WHAT THIS EXERCISE ASKS »
1. Rewrite the Domen Prevc biography, beginning at the words "Domen Prevc (born" and stopping after "Lillehammer and Engelberg.", and change "yellow bib" to "leader's bib".
2. According to the Domen Prevc biography, on what date did he win his first World Cup individual event?
3. Extend the Domen Prevc biography, picking up after its last sentence.

SOURCE PASSAGE »
◆ ◆ ◆ ◆ ◆

Domen Prevc (born 4 June 1999) is a Slovenian ski jumper.

Career

2015: World Cup debut
Prevc competed in the 2015 European Youth Olympic Winter Festival. He made an individual World Cup debut on 22 November 2015 in Klingenthal with eighth place. He needed only four World Cup starts to reach his first podium on 19 December 2015 in Engelberg where he took second place. At that event, Domen and Peter Prevc shared a podium as the first brothers in the World Cup history.

2016: First win and yellow bib
Prevc won his first World Cup individual event on 25 November 2016 at the 2016–17 season opening in Kuusamo/Ruka, and therefore wore yellow bib as the World Cup overall leader for the first time in his career. Soon after that he won another three December World Cup individual events in Klingenthal, Lillehammer and Engelberg.

◆ ◆ ◆ ◆ ◆

GIVEN RECORDS »
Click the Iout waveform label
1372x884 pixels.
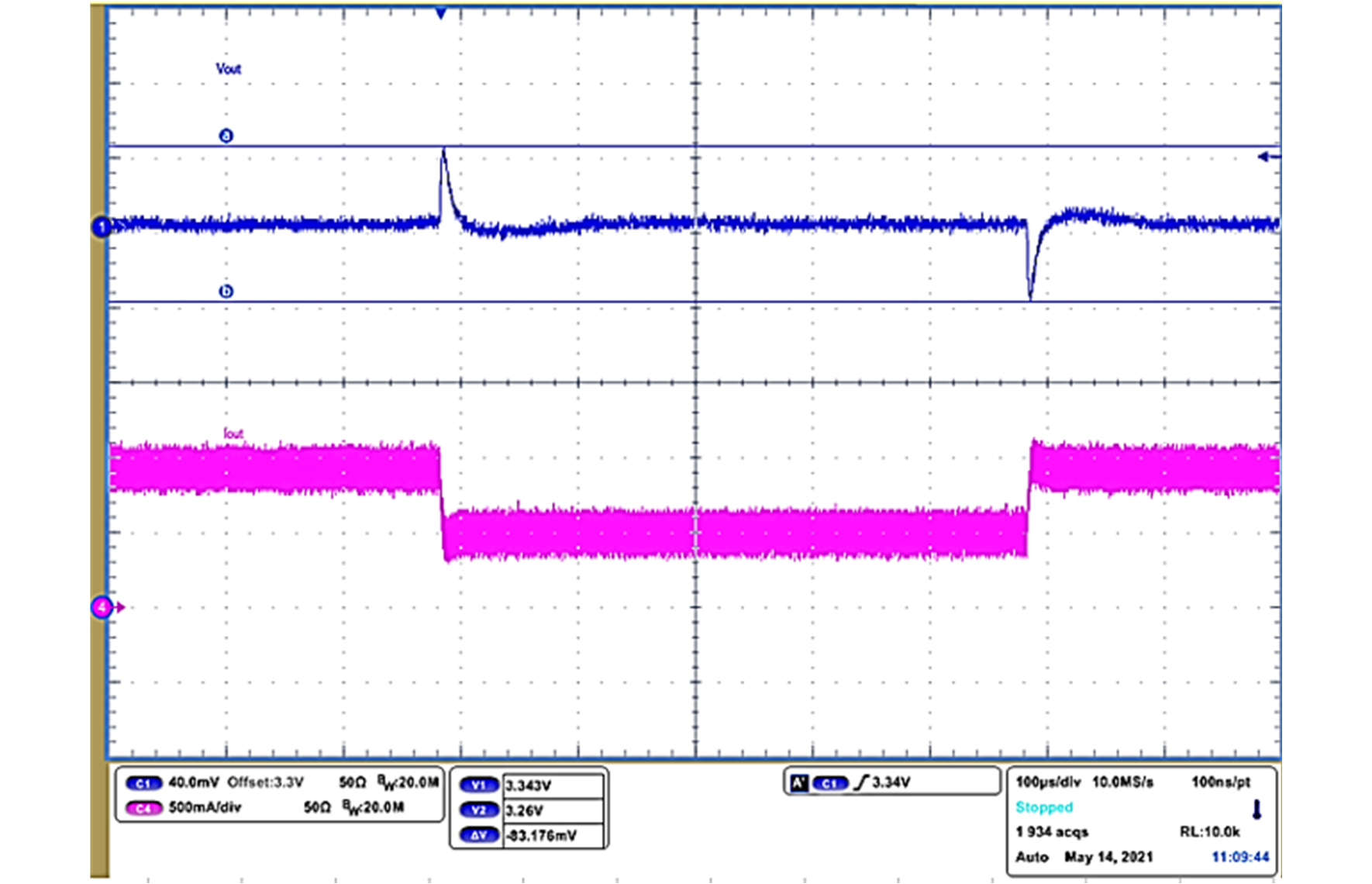click(233, 433)
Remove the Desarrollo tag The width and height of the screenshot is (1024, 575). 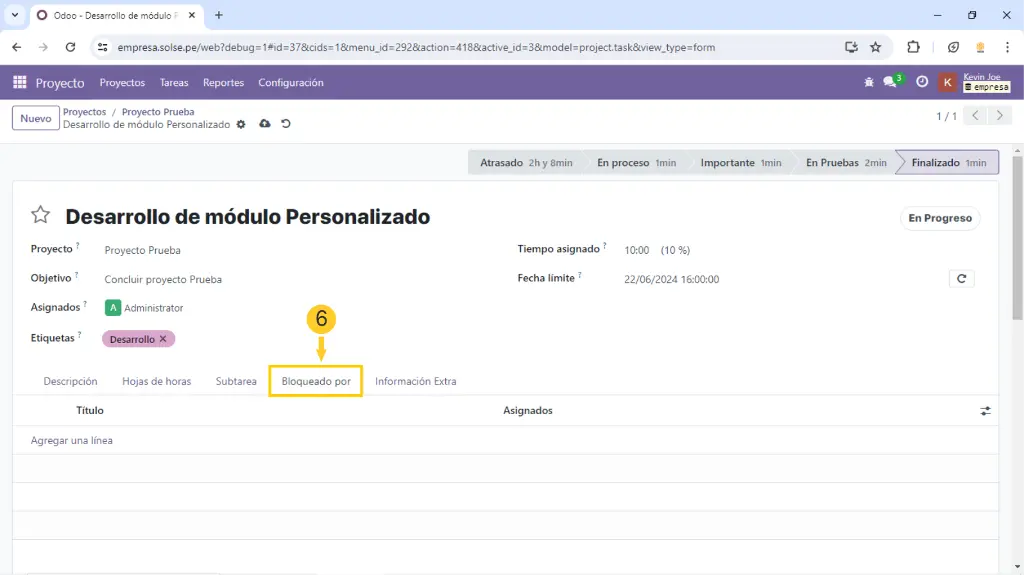(x=163, y=339)
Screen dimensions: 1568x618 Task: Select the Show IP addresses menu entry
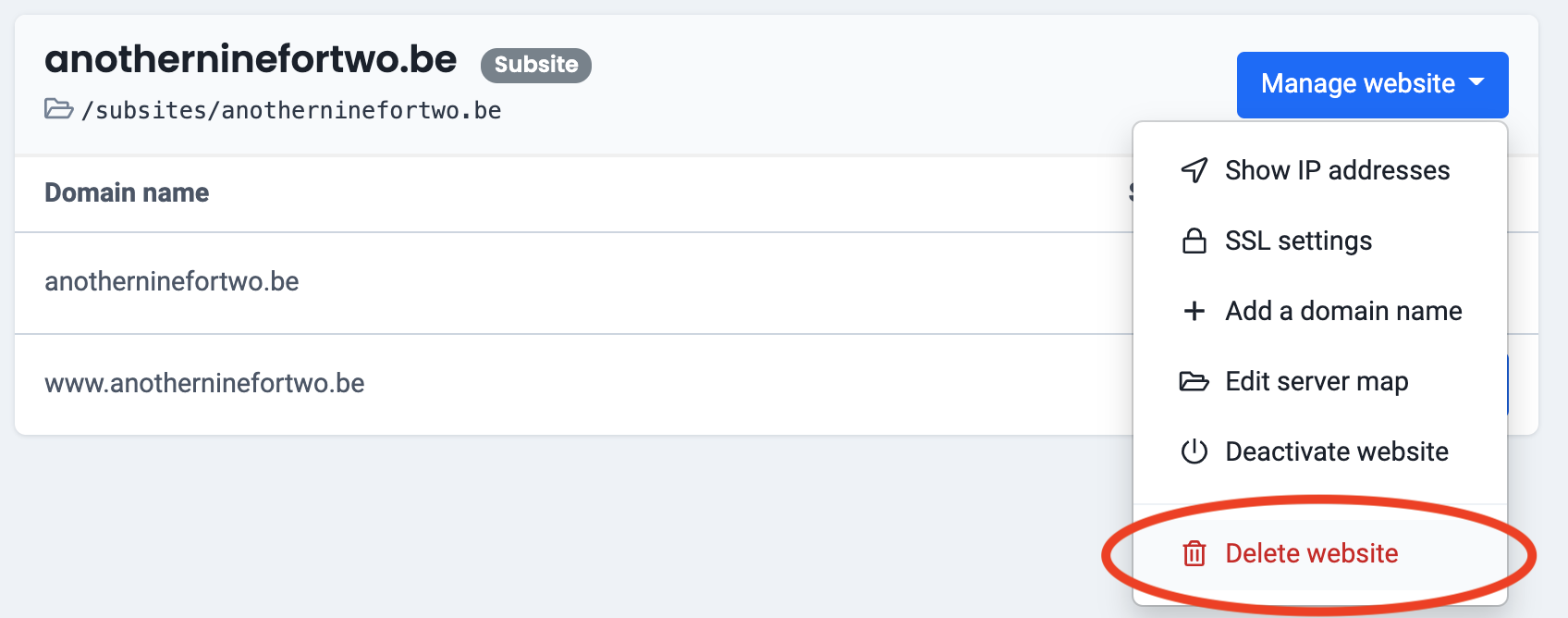tap(1337, 170)
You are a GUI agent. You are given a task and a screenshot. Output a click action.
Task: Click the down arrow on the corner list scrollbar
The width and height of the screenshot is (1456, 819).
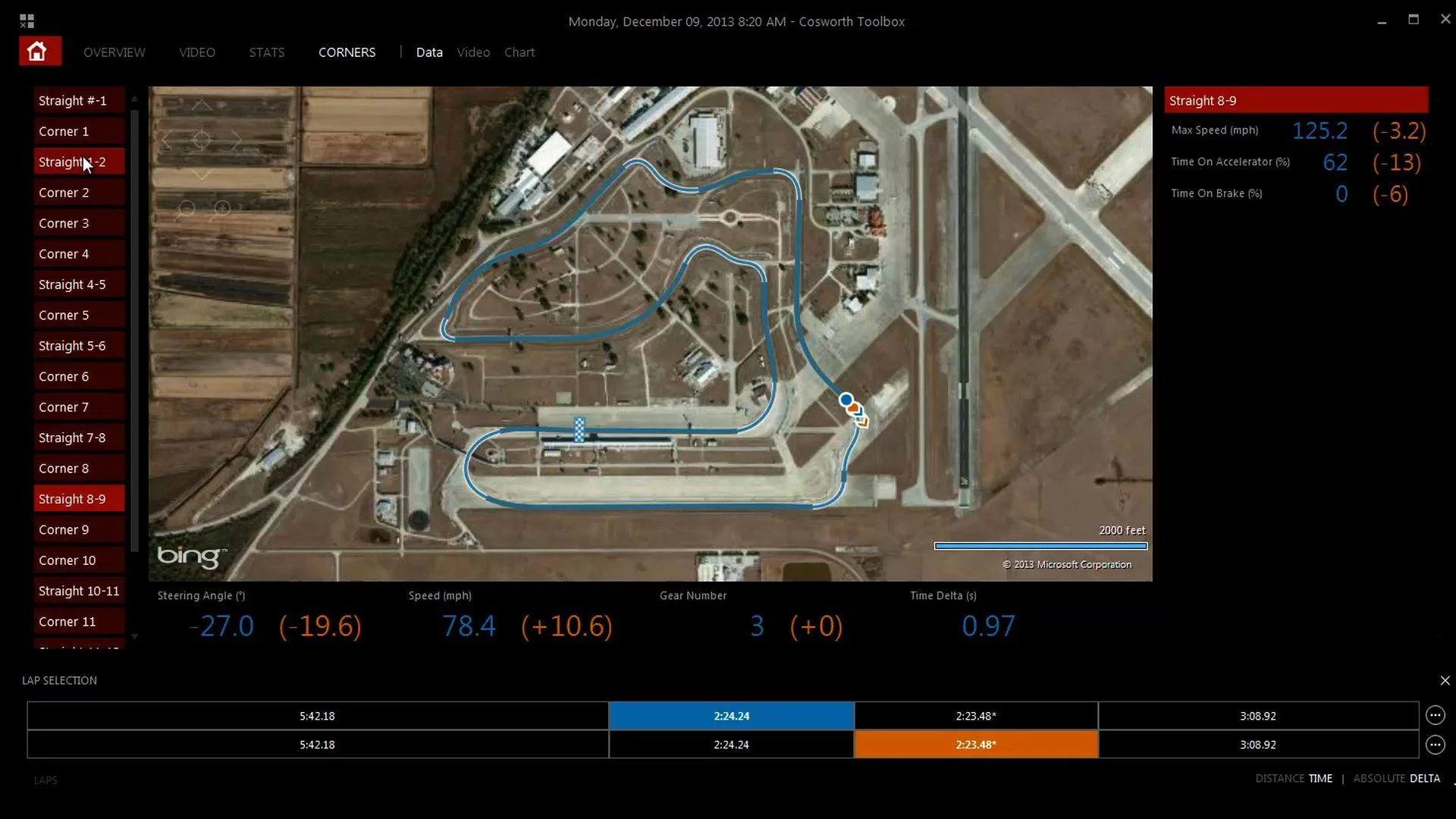(x=134, y=639)
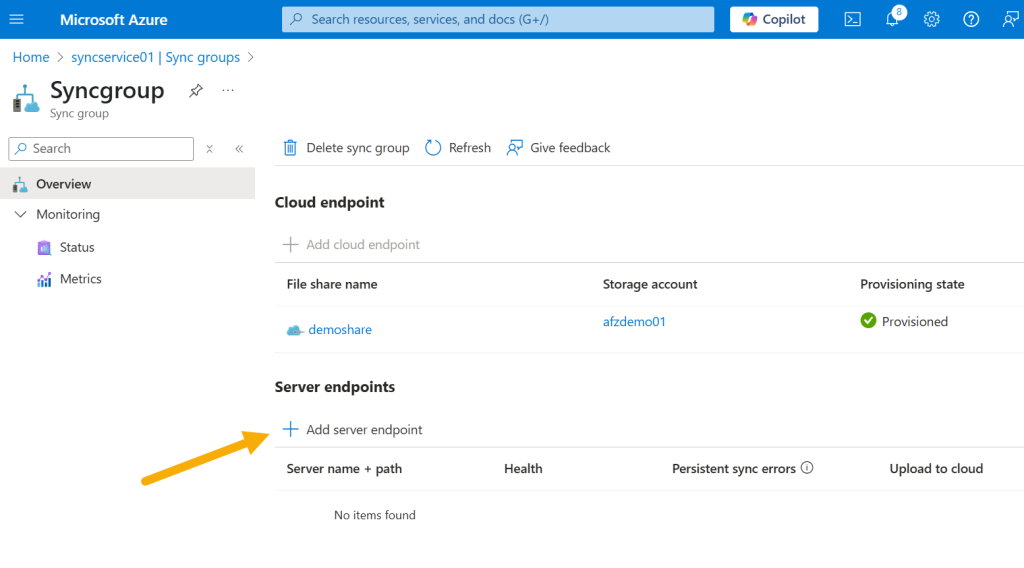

◆ ◆ ◆ ◆ ◆

ANSWERS »
1.
Domen Prevc (born 4 June 1999) is a Slovenian ski jumper.

Career

2015: World Cup debut
Prevc competed in the 2015 European Youth Olympic Winter Festival. He made an individual World Cup debut on 22 November 2015 in Klingenthal with eighth place. He needed only four World Cup starts to reach his first podium on 19 December 2015 in Engelberg where he took second place. At that event, Domen and Peter Prevc shared a podium as the first brothers in the World Cup history.

2016: First win and leader's bib
Prevc won his first World Cup individual event on 25 November 2016 at the 2016–17 season opening in Kuusamo/Ruka, and therefore wore leader's bib as the World Cup overall leader for the first time in his career. Soon after that he won another three December World Cup individual events in Klingenthal, Lillehammer and Engelberg.

2. 25 November 2016

3.
2017: Ski flying debut
On 28 January 2017 in Willingen, together with his brothers Cene and Peter, he represented the Slovenian national team in the team event of the World Cup.

Despite his age, he competed for the first time in his career at the ski flying event in Oberstdorf on 3 February 2017. On 19 March 2017 in Vikersund, he improved his personal best jump to 243.5 metres (798 ft).

Personal life
Prevc was born in Kranj to Božidar and Julijana Prevc; the family has since been living in the village of Dolenja Vas. He has two brothers and two sisters. Both his brothers, Peter and Cene, and one of his sisters, Nika, are also FIS Ski Jumping World Cup jumpers. His father, who owns a furniture business, is also an international ski jumping referee.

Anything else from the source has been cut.